Anyway, a question: do modern economics make major war (or even limited war) between states obsolete, or so remotely unlikely as to be almost inconceivable?
Various folk such as Thomas Barnett argue this almost to a determinist degree. They argue that conflict between the giants has been just about extinguished by the reality of commercial integration, the linking together of the affluent powerful states in a web of wealth, and the alteration of the very human condition that this has created. By and large, most people want Sony, not soil. Moreover, the link between wealth and warmaking has been broken. Or at least, where economics was once a driver of conflict between the heavyweights and war was an act of plunder, the balance has shifted decisively. The cost of munitions and technology, the sheer expense of maintaining fighters in the field and caring for the wounded, the profound damage to modern markets sensitive to even the smallest fluctuations in trade, speculation or investment, mean that it just doesn’t pay, and eclipses other war-producing causes. Other complementary factors that probably also discourage war, such as nuclear weapons, unquestionably have an economic dimension.

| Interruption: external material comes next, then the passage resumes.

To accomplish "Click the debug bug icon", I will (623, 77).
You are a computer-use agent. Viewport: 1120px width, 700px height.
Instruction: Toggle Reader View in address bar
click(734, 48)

I’ve always tried to resist this kind of monocausal thinking. It smacks of the ipod generation’s frivolous self-regard. For a start, we’ve been here before. Pitt’s speculation about an era of peace on the eve of the Napoleonic wars, or Norman Angel’s prophecies on the even of world war one, are historical warnings against premature visions of commercial peace. Also, future economic scenarios such as resource depletion could tilt the balance. And since when were states purely economic creatures? China’s beef over Taiwan drives much deeper than profits, Pakistan was willing literally to starve itself in order to acquire nuclear weapons, and before they knew about the minerals and raw materials there, the UK was willing to stretch itself anxiously to wage a war over the Falklands, for things like credibility, deterrence, sovereignty and the instinctive pride of a country that didn’t want to be pushed around by brownshirt regime in Buenos Aires. Russia was willing to bet and run the risk of miscalculating that its strike on Georgia would not draw in a NATO intervention.
But maybe the question still needs to be entertained. Economics don’t monopolise states’ attention but they do claim a large share of it. Western populations for now and possibly some time to come obviously are more concerned about banks than tanks. Western European, American and Japanese populations expect unfettered access to the flow of material goods and luxuries, as probably will the people of the emerging Asian giants. In the wealthiest states, the overwhelming majority of people have no experience of military life and its ethos, and the specialists in violence are a fractional, technocratic and culturally separate part of society. While populations broadly support the legitimacy of their armed forces, they are not exactly conditioned to accept the normality of war.
Whatever role economics plays exactly, states still seem keen to invest, whether their expensive militaries are intended as symbols of ‘stateness’ and prestige, or as instruments of deterrence, or whatever. But even if war itself is becoming so unlikely as to be vanishingly small, the emerging multipolar order of states with growing economies, territorial sensitivities and uncertain shifting alliances means that there is likely to be confrontation, competition and a quieter constant chess game. The military will remain an important piece on that chessboard. And just maybe, moments of sabre rattling will have unintended consequences.